First choose a table. The best views out the windows are always the furthest from the buffet. Near the buffet, one gets relentless jostling, beyond means traipsing back and forth juggling laden plates. Once you are seated, should you start with the coffee you so desperately yearn for, or study the array of foods on offer? Life is a constant challenge of decisions.

I compromise on coffee and cheese cake. To be ingested leisurely whilst contemplating humanity.

At a neighboring table sit a man and a woman, he was the model for a Grant Wood portrait, she had posed for Rembrandt. Their plates are piled with eggs, cheeses, pastries. They are obviously expecting another couple as overflowing dishes are waiting on the third and fourth sides of the table. But no one comes so they simply move Mad Hatter Tea-party style and wolf down the other two portions as well.
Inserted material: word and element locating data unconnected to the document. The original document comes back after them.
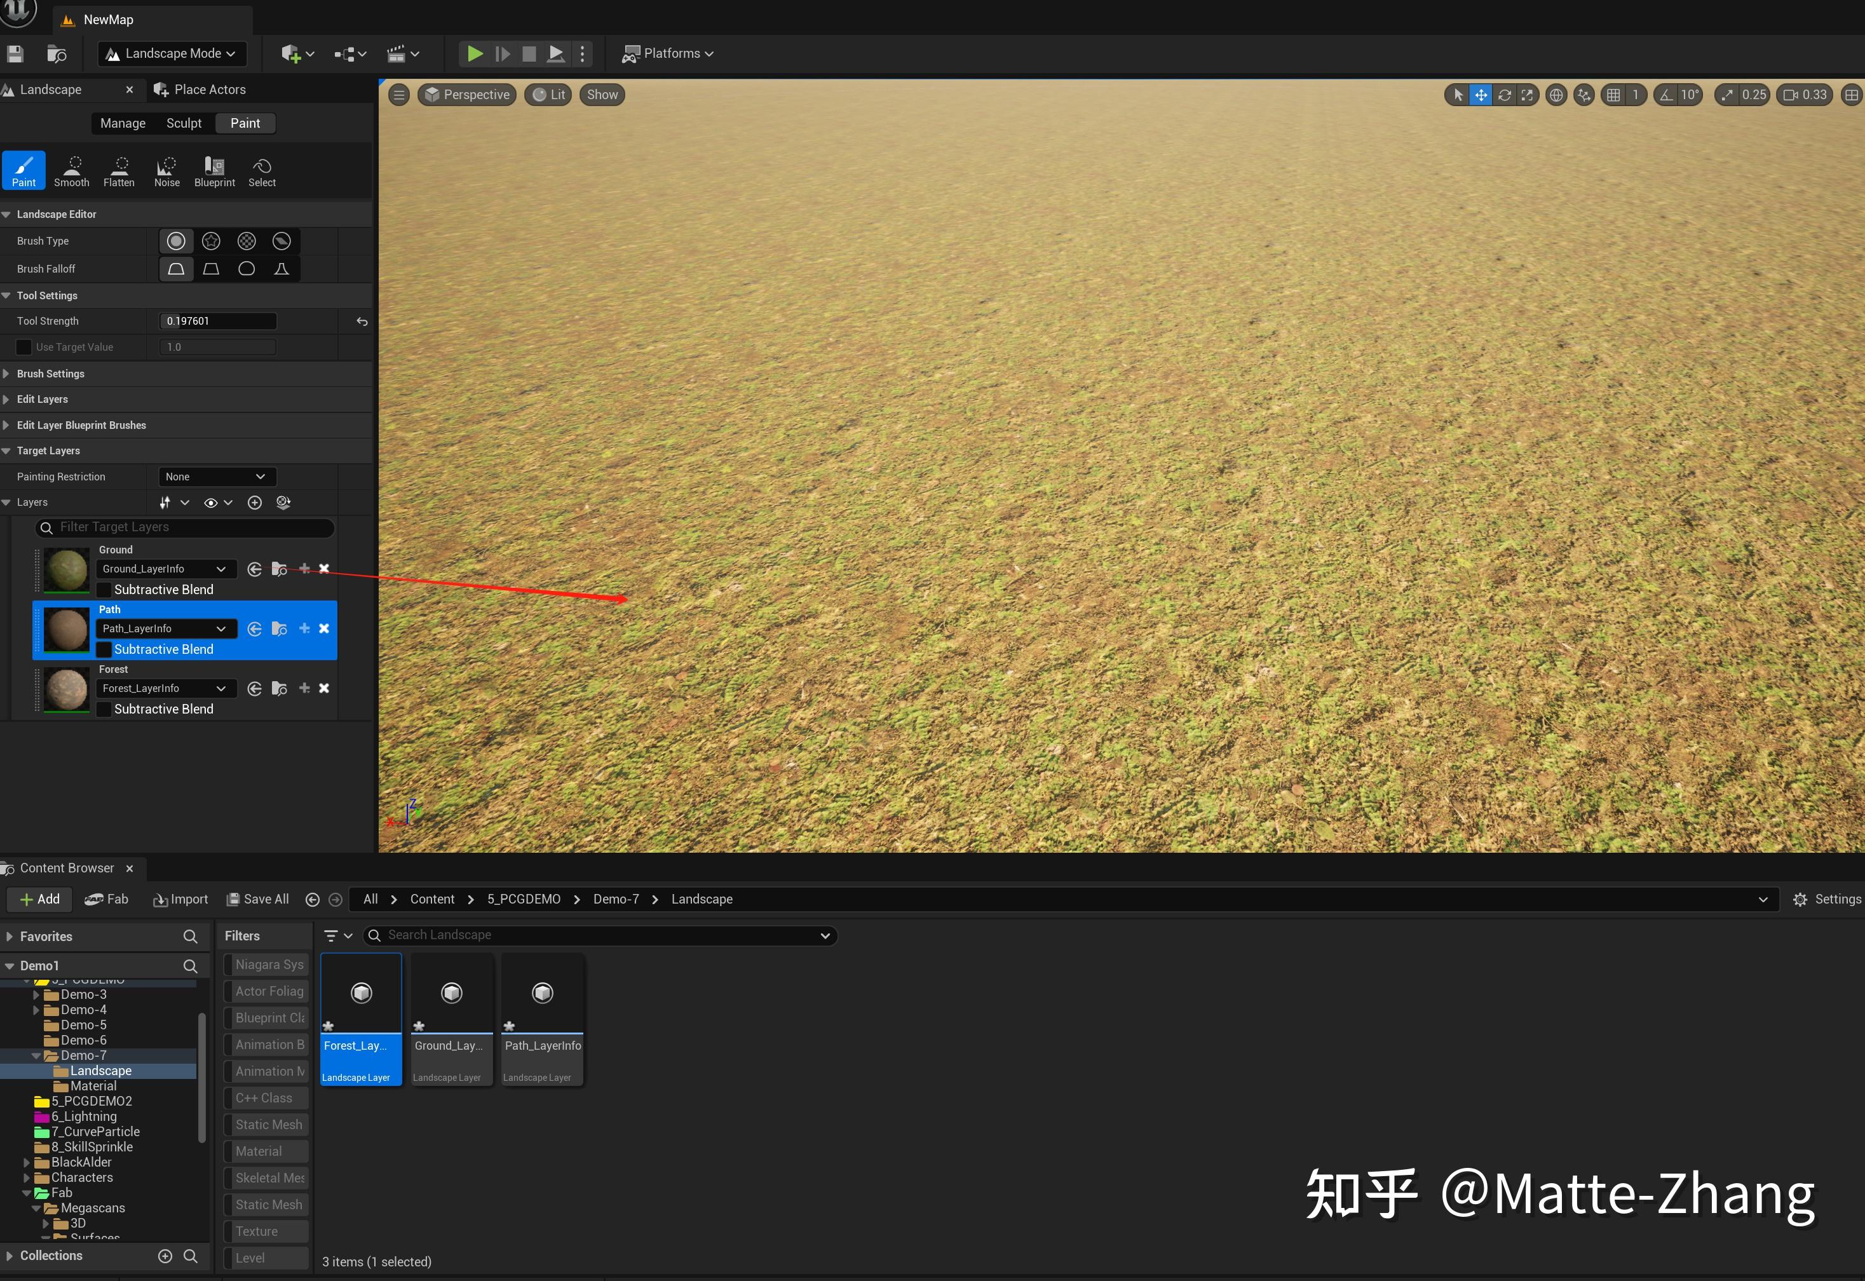Click the Save icon in the top toolbar

[15, 54]
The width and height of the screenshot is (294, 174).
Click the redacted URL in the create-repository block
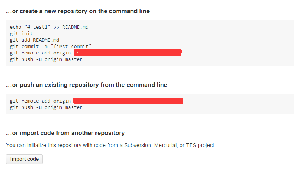click(x=128, y=53)
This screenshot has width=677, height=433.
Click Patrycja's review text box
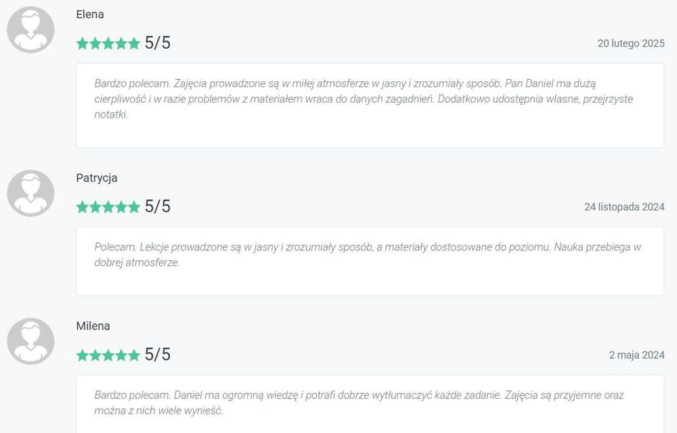[x=370, y=261]
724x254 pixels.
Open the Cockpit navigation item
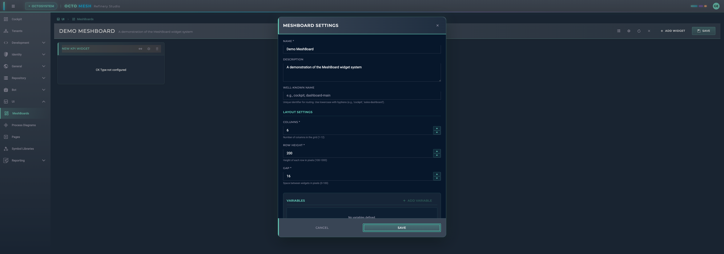click(17, 19)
I watch a boy, maybe 6- or 7-years-old, balancing one hard-boiled egg in the middle of a large dinner plate. His tongue peaks through his lips in concentration as he maneuvers between the tables, around bustling waiters and half-starved guests. He is small and hard to see in his blue Superman outfit. I see his speed pick up as he  nears his destination, then just as he is about to triumphantly deposit his precious cargo on his table, a boy about his size wearing a Puma sweatshirt jostles him and the egg goes flying to land crushed and defeated on the floor where it is immediately trampled upon. I expected to see Superman burst into tears or crumple on his chair. I did not anticipate the look of pure hatred shot at Puma. It said, ‘a force to be reckoned with’.
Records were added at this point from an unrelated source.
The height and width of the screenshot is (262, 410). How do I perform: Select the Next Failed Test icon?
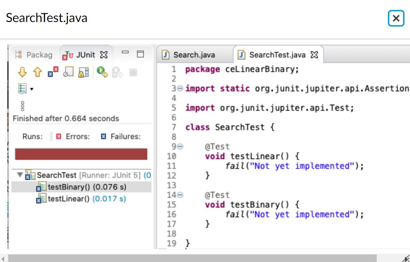pyautogui.click(x=23, y=72)
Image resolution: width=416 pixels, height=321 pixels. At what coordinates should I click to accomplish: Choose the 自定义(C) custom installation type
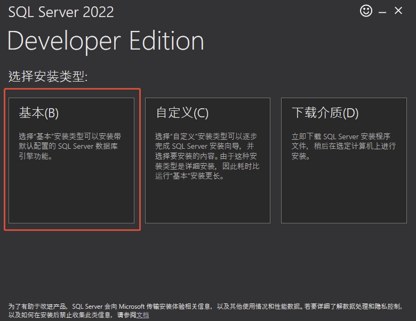[182, 113]
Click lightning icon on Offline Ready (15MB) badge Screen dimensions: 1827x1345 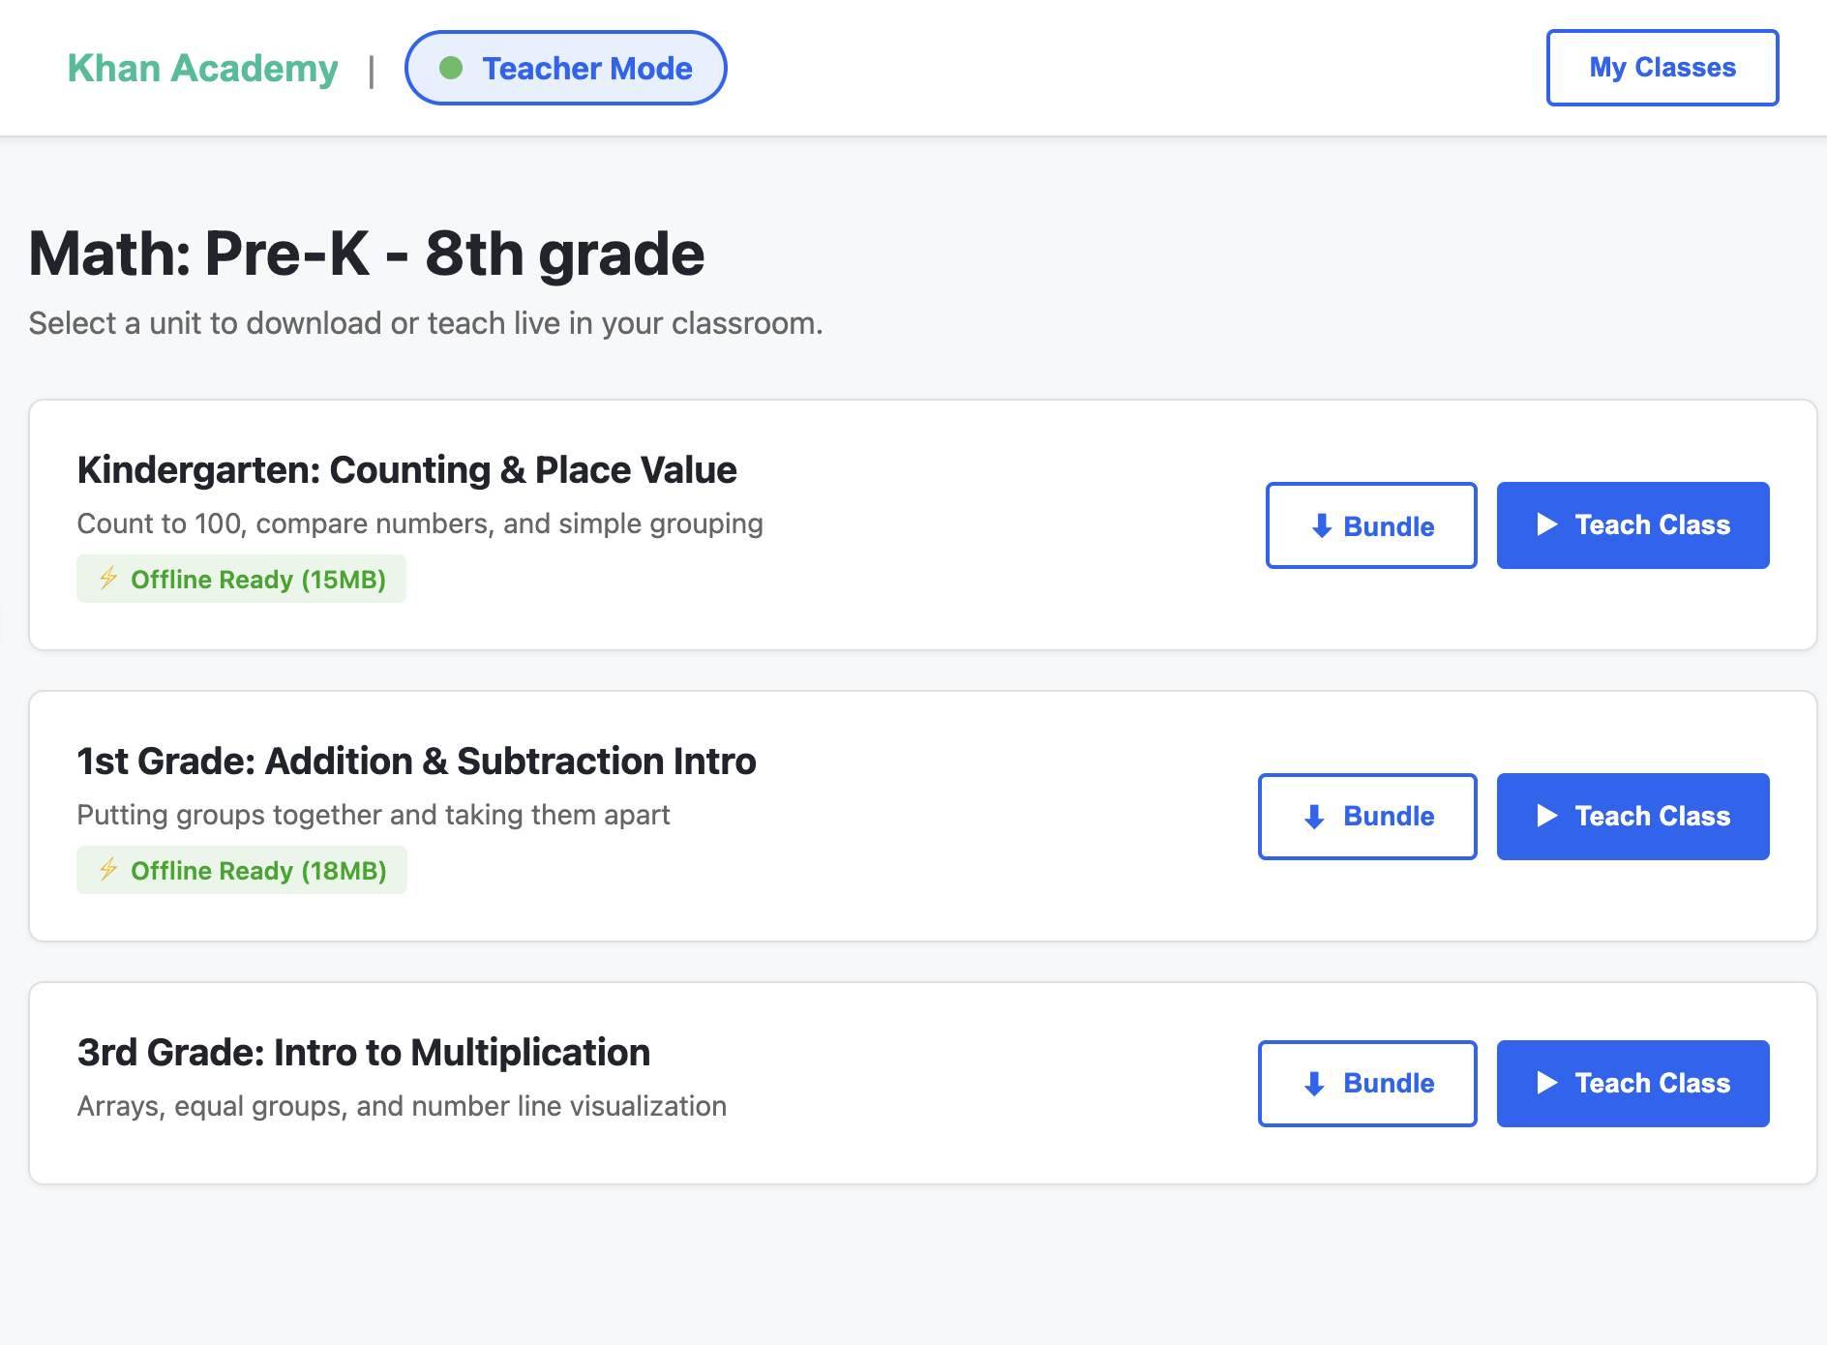pyautogui.click(x=108, y=579)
I notice an athletic-looking young woman approach the salad bar. She piles her plate up with lettuce, cucumbers and various other politically correct vegetables. A zero percent yoghurt accompanies the feast, she has earned it after the hour spent in the gym that morning followed by a brisk 5 kilometer run. She joins her muscular companion at a nearby table. A short while later, she returns for a second helping, tomatoes and radishes added to the treat. But, do my eyes deceive me? I see her furtively slip a sugar coated chocolate bun into her pocket bag, before sitting down again. Naughty, but I won’t tell.

A group walk in, all speaking simultaneously in some southern state accent. I label them as pilgrims, many wear crosses on necklaces, and tote bags marked “Holy Land Wayfarer.” They are excited and we are informed through their chatter that today they will visit Tabgha where Jesus fed 5,000 people with five loaves of bread and two fish. They are determined to practice what they preach and manage to devour the equivalent of five loaves and two fish each, adding omelettes, Danish, salads and creamed potatoes to the miracle. The heavy rain outside does not dampen their enthusiasm. One lady is wearing just a vest and short pants, she was obviously informed that the weather in Israel is always warm.

Who comes to Israel mid-winter and stays in a luxury hotel? Mainly tourists taking advantage of the off-season prices and the bearable temperatures. The miscellany of languages is startling yet somewhat heart-warming. English, Arabic, Russian, French, Scandinavian, indistinguishable Far-Eastern and Spanish, representatives of every race and ideology are sitting in one hall, politely waiting for their turn with the pancake chef or coffee-maker. Treaties could be signed here and refugees settled, the atmosphere is cordial and the guests so united in their goals — that of consuming as much food as possible before the kitchens close. This is reality, not the artificial corridors of the United Nations and their minions.

A bewigged ultra-religious Jewess is recommending the smoked cheese to a hijab-wrapped Arab lady. Two kids with no common tongue are creating havoc with the breakfast cereal dispensers. They giggle in the same language. A southern Baptist priest asks a Rabbi to explain the various yoghurt options. Parents indulge their children, grateful that they don’t need to clear up the deluge after. An ancient Druze vigorously piles sugar onto his porridge, far away from the critical eyes of his wife. There is an ambiance of freedom, of triumph over the weariness of existence, of hopes and wishes being fulfilled. And above all – of egalitarianism. For all paying guests are equal in the eyes of the maître d’.

Superman has just accidentally poured some cornflakes into Puma’s  shirt. I guess world peace will have to wait.